Armed Services Edition, 1945

Raoul doesn’t prove much of a seaman, but de Bonaventure is happy to have him aboard for games of bezique and to share the occasional bottle. One drunken evening, l’Oncle Pierre tells a tale about a raven-haired beauty. All occurred seven years earlier in New France; she was the sixteen-year-old daughter of an important man while de Bonaventure was then a twenty-six-year-old nothing. When the important man learned of the relationship, he sent the girl to a convent. She escaped, cut her hair, dressed as a boy, and made for her lover’s ship as it was about to set sail for France. Her idea was that they could marry in the Old World, but de Bonaventure turned her away.

In Quebec City, Raoul meets the raven-haired beauty, and falls in love with her himself. This is, of course, Louise de Freneuse, the girl his uncle loved – and still loves – who is now a twice-married woman with children. De Bonaventure does all he can not to avoid her, but fails. When the Soleil d’Afrique is tasked with transporting the Madam de Freneuse to her second husband’s Acadian home, the two old flames come together and things become very hot.

De Bonaventure is so ignorant of his Raoul’s love for Louise that he hands over the nephew who is so ill-suited to life at sea. Raoul arrives at the settlement built by Louise’s husband, Mathieu de Freneuse, and is tasked with tutoring her children. 

Mathieu de Freneuse is a force to be reckoned with, matrimonial bedroom excepted. His passion for Louise is equal to de Bonaventure’s, but the poor man has long recognised that her own passion lies in the memory of an old love (see: Simon-Pierre Denys de Bonaventure). A Frenchman who has come to be accepted as a member of the local “Micmacs,” Mathieu finds sexual outlet amongst the tribe’s women. He encourages the teenaged tutor to undergo the same initiation he endured, and then enjoy the same benefits.

This Raoul does, but only to prove his love for Louise.

It’s complicated.

Remarkably – improbably – Raoul grows to become a great Micmac leader, but not before Mathieu de Freneuse and his settlement are destroyed by Iroquois warriors. Mathieu expires in the arms of the miller’s daughter, with whom, it turns out, he’d been having an affair.

New York: Permabooks, 1951

Quietly, the reader turns eighty pages, awaiting Captain de Bonaventure's return.

In her Author’s Note, Evelyn Eaton writes of the research she put into writing Quietly My Captain Waits.

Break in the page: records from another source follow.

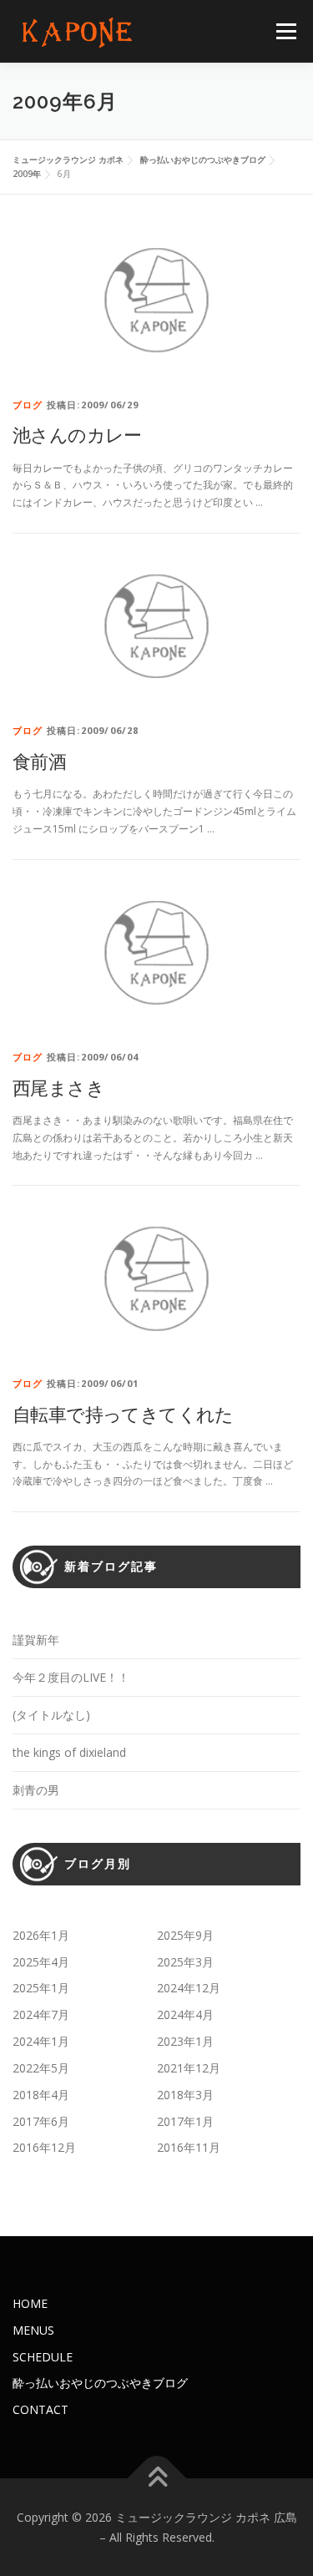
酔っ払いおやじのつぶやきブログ (100, 2383)
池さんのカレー (77, 434)
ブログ (28, 404)
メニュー (285, 31)
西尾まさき (58, 1087)
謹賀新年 (36, 1639)
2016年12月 (44, 2147)
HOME (30, 2303)
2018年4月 (41, 2095)
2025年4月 (41, 1962)
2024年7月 (41, 2014)
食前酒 (39, 760)
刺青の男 (36, 1790)
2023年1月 (185, 2041)
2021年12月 (188, 2068)
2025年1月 (41, 1988)
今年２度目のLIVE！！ (71, 1677)
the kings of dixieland (69, 1752)
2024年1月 (41, 2041)
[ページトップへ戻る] (156, 2478)
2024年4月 (185, 2014)
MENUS (33, 2330)
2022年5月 (41, 2068)
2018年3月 (185, 2095)
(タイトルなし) (51, 1715)
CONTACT (40, 2409)
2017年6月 (41, 2121)
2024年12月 (188, 1988)
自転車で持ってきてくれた (123, 1413)
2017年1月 (185, 2121)
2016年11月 (188, 2147)
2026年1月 (41, 1935)
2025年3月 (185, 1962)
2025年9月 (185, 1935)
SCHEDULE (43, 2357)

Let us consider the nameless miller's daughter, who enters and exits the novel during Mathieu de Freneuse's final minutes. Gervais Tibault's existence spans not more pages. In the author's fiction, he is a favoured child, the first-born of her first marriage. A sensitive soul, better suited for the salons of Paris than the backwoods of Acadia,  Gervais Tibault is killed by Iroquois arrows. Eaton places characters she created – those not based on historical figures – as if they are all of equal weight, and yet the actions of the fictitious Raoul de Perrichet are far more consequential than those of Louise and Pierre.

Eaton uses the “fragments” fro which she wove her novel to good effect, but she does not tie them to fact. It is true that, Louise did in fact cross the Bay of Fundy in open canoe in winter, but it was not to meet de Bonaventure in a remote inlet, as in the novel. In reality – sans conjecture – Louise made for English-occupied Annapolis Royal. At the time, de Bonaventure was dead and buried in France.

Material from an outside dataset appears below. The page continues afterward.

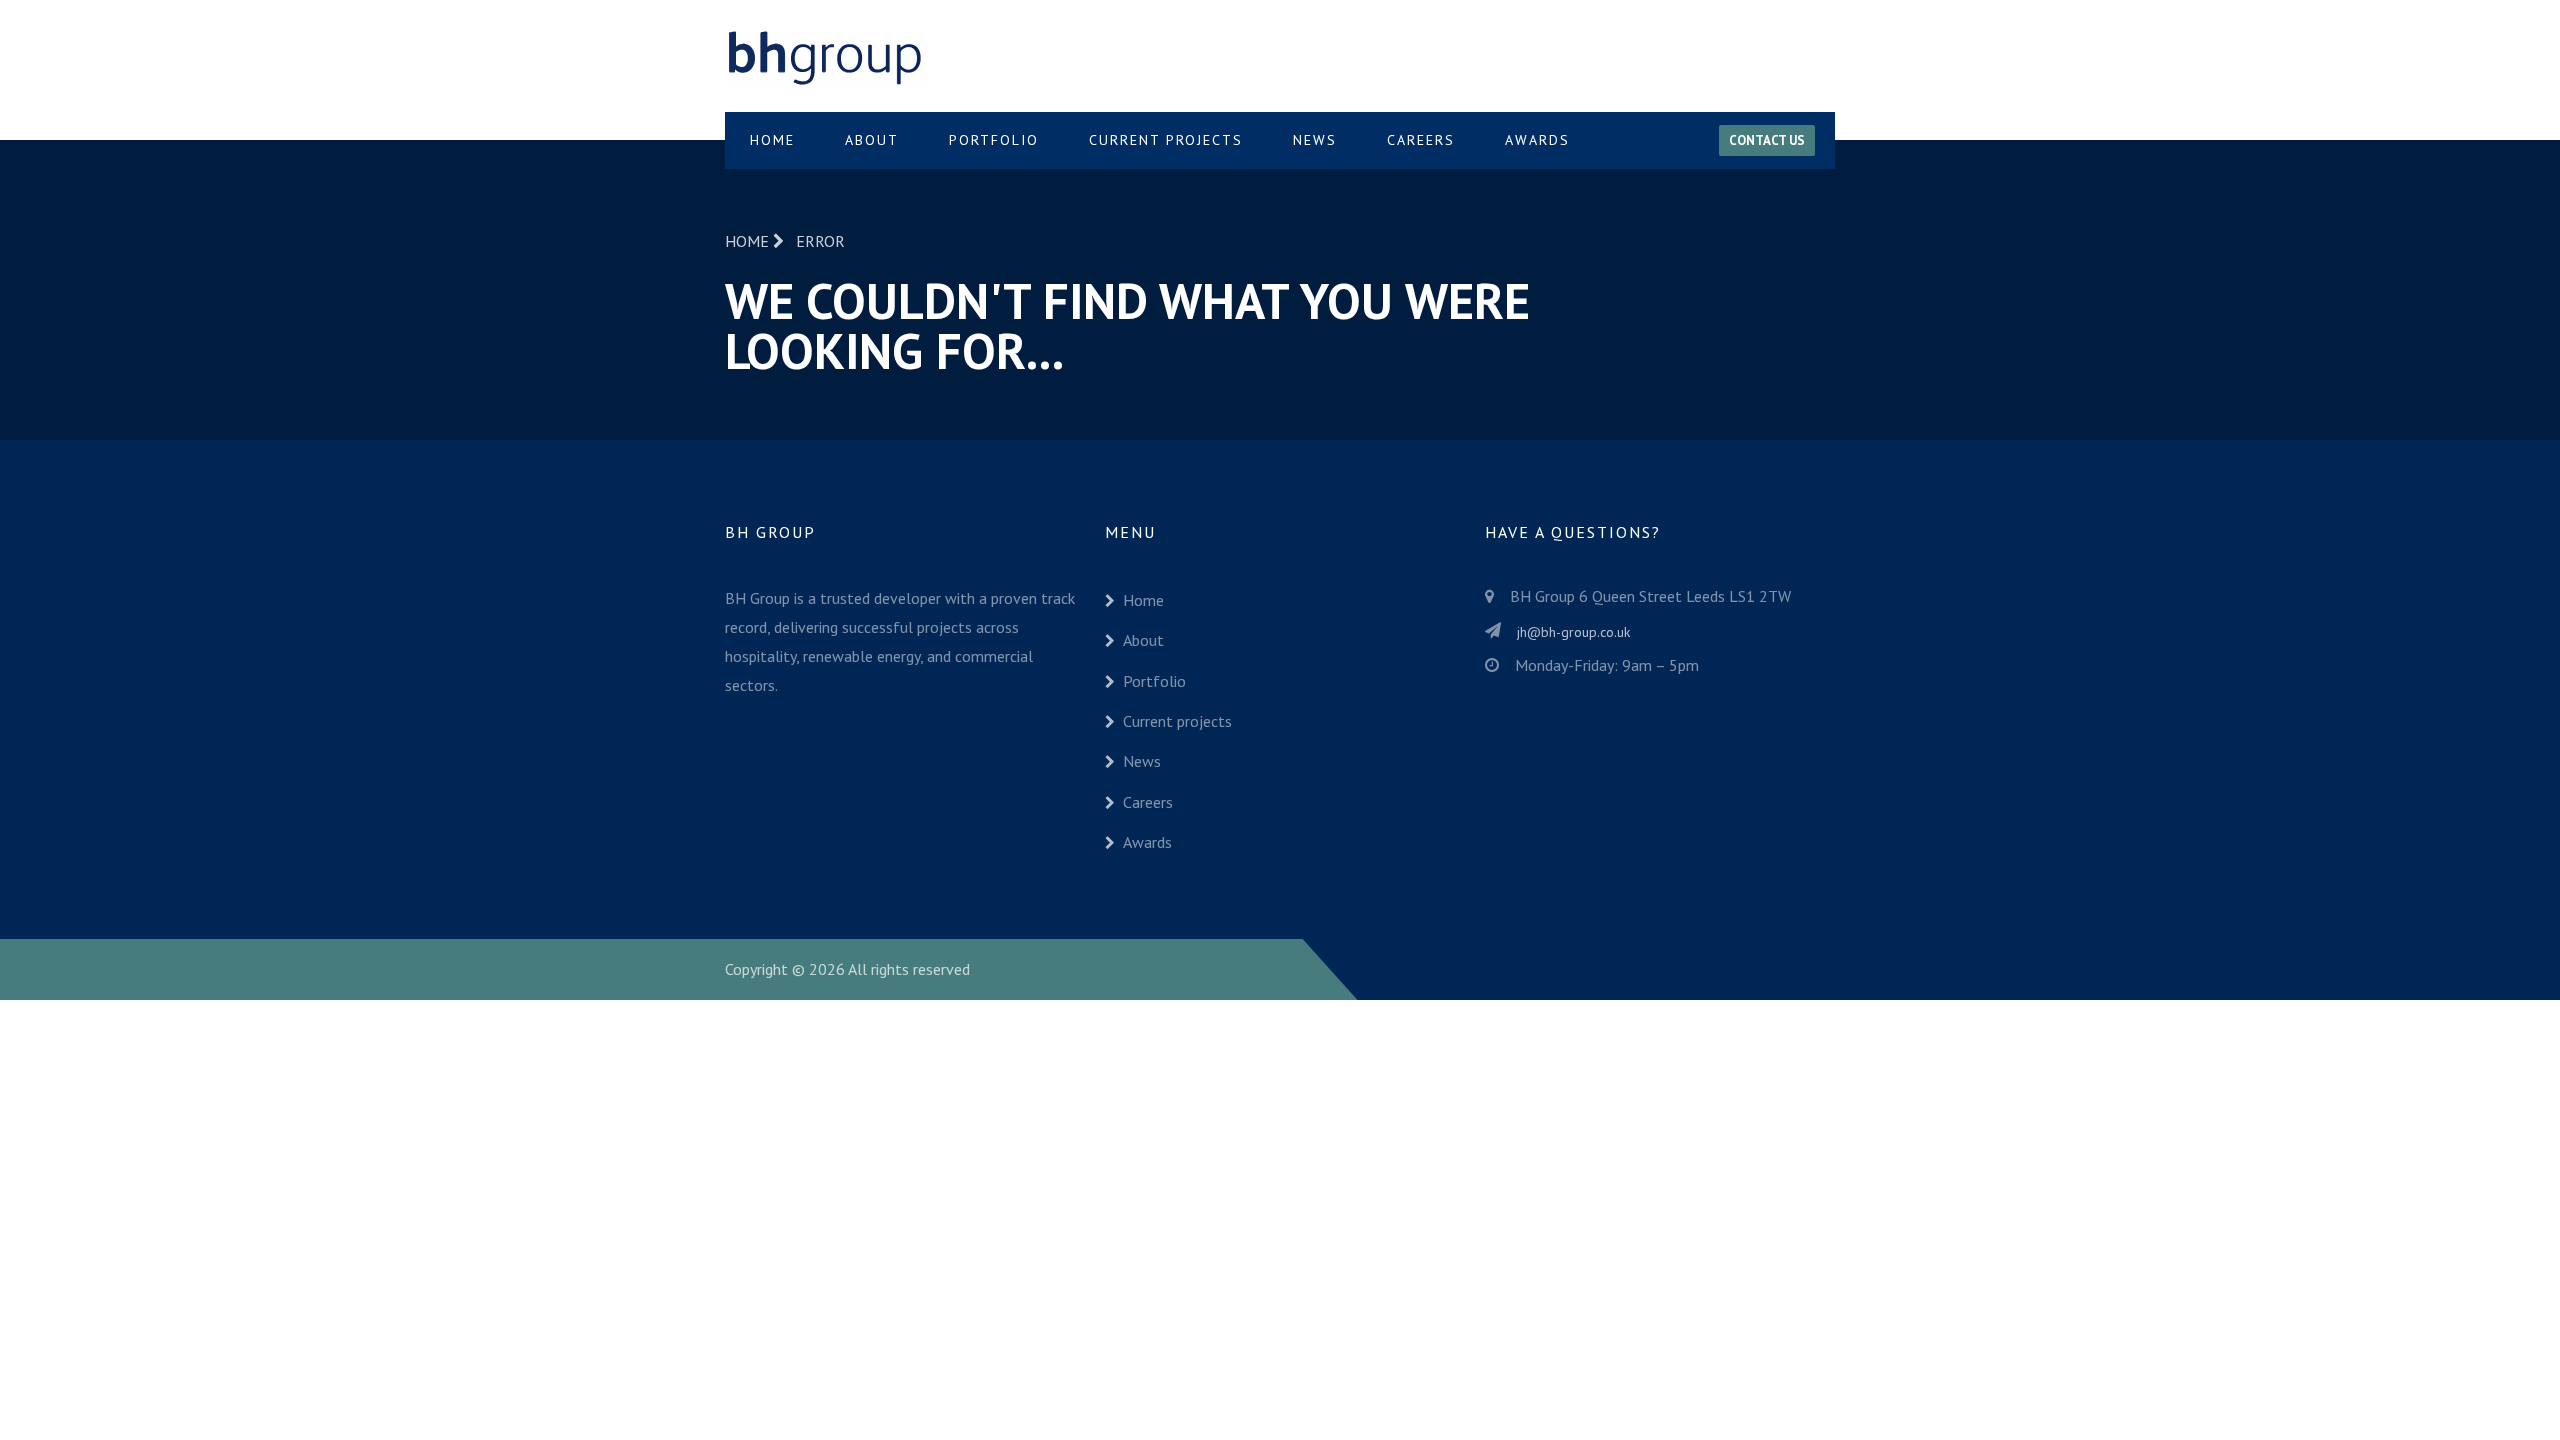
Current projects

At its heart, Quietly My Captain Waits is a love story inspired by scandale. Louise's very public relationship with the married de Bonaventure produced a son. We have avocat Mathieu de Goutins to thank for documenting their relationship. A pathetic figure in Eaton’s novel, he sent several letters to Paris complaining of the lovers’ conduct. De Goutins' puritanical outrage was shared twenty-three decades later by an anonymous reviewer in St Petersburg Times (30 June 1940):

You will soon be hearing a great deal about this book but take this reviewer’s advice if you are thinking of buying or renting it – save your money. Wait until you can see the movie version of it that will have to be censored.
     It is said that Hollywood paid $40,000 for it before it appeared in print – only a paltry $10,000 less than was paid for “Gone With the Wind.” It is a type of book that is this reviewers particular bete noir.
     We review few novels for the present trend is toward a particularly disgusting realism that seems to be increasing.

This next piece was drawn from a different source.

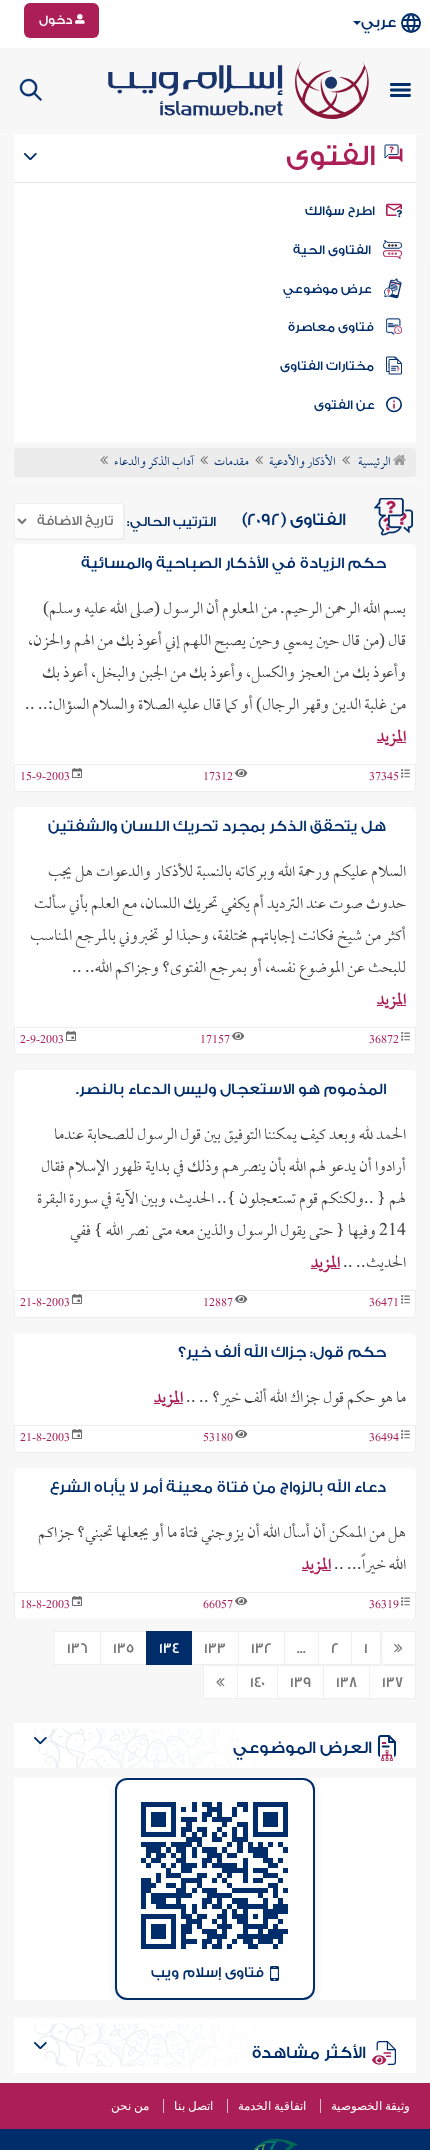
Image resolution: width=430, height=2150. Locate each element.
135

René Baudry, who wrote Louise de Freneuse's entry in the Dictionary of Canadian Biography, had other issues. He makes no mention of Quietly My Captain Waits by title,  rather concludes with a veiled reference:

An American novelist has written a questionable novel about Mme de Freneuse. What need is there of adding imaginary episodes to the ardent and courageous life of this woman, the heroine of a true romance filled with adventure and passion?

The late M Baudry is mistaken. Evelyn Eaton was not an American novelist, although she did take out citizenship in her forties. Eaton was born in 1902 to Canadian parents in Montreux, Switzerland, and lived much of her early life in New Brunswick. After the death of her father at Vimy Ridge, the family moved to England. She studied at Heathfield School and the Sorbonne. While at the latter, Eaton became pregnant and gave birth to a daughter, Therese, whom she raised. Eaton married a Polish count, fled the Nazis, made her way to the United States, and wrote for the New Yorker. She published more than thirty books, encompassing novels, poetry, non-fiction, and biography. Her name doesn’t feature the Canadian Encyclopedia, The Oxford Companion to Canadian Literature, or the Encyclopedia of Canadian Literature, but she does have a highly informative entry at the Canada’s Early Women Writers.

Returning to René Baudry's comment, I remind that Quietly My Captain Waits is a historical novel.

Historical novels are works of fiction.

Works of fiction feature imaginary episodes.

Quietly My Captain Waits is a hell of a story.

Hollywood could not have done better.

At first he thought the ship was sinking, and that the two snoring men with whom he had gone to bed had left him there to die.
Trivia:  Hollywood has yet to adapt of the novel. Consensus is that another war intruded. Eaton used money from the sale to build a summer home on the Bay of Fundy.

Object: For the life of me, I cannot remember when and where I bought this book. What I can say for certain is that I paid no more than a dollar. I may have paid nothing. It once belonged to Cicely and Scottie Mitchell, a couple who lived at 12 Elmwood Avenue, Senneville, Quebec. If the notation on the frontispiece is accurate, it was added to their library on 18 March 1943. I found this postcard within its pages.

I'm happy to report that the Mitchells' house still stands. It's quite beautiful.

 The novel was first published in 1940 by Harper (New York) and Cassell (London). The Grosset & Dunlop followed a Literary Guild of America edition. In 1945, American GIs were treated to an Armed Services edition. In 1951, Permabooks' published the second paperback edition. Fifteen years later, Pyramid published a the first of its two mass market paperback editions.

The novel is currently in print from Formac as one of its Fiction Treasures titles. First editions, Armed Services copies, and vintage paperbacks are always tempting, but I recommend the Formac for its introduction by Barry M. Moody. It can be purchased through this link.

Surprisingly, there is no French translation, though there is a Portuguese: Até um dia, meu capitão!

Quietly My Captain Waits was read for the 1940 Club.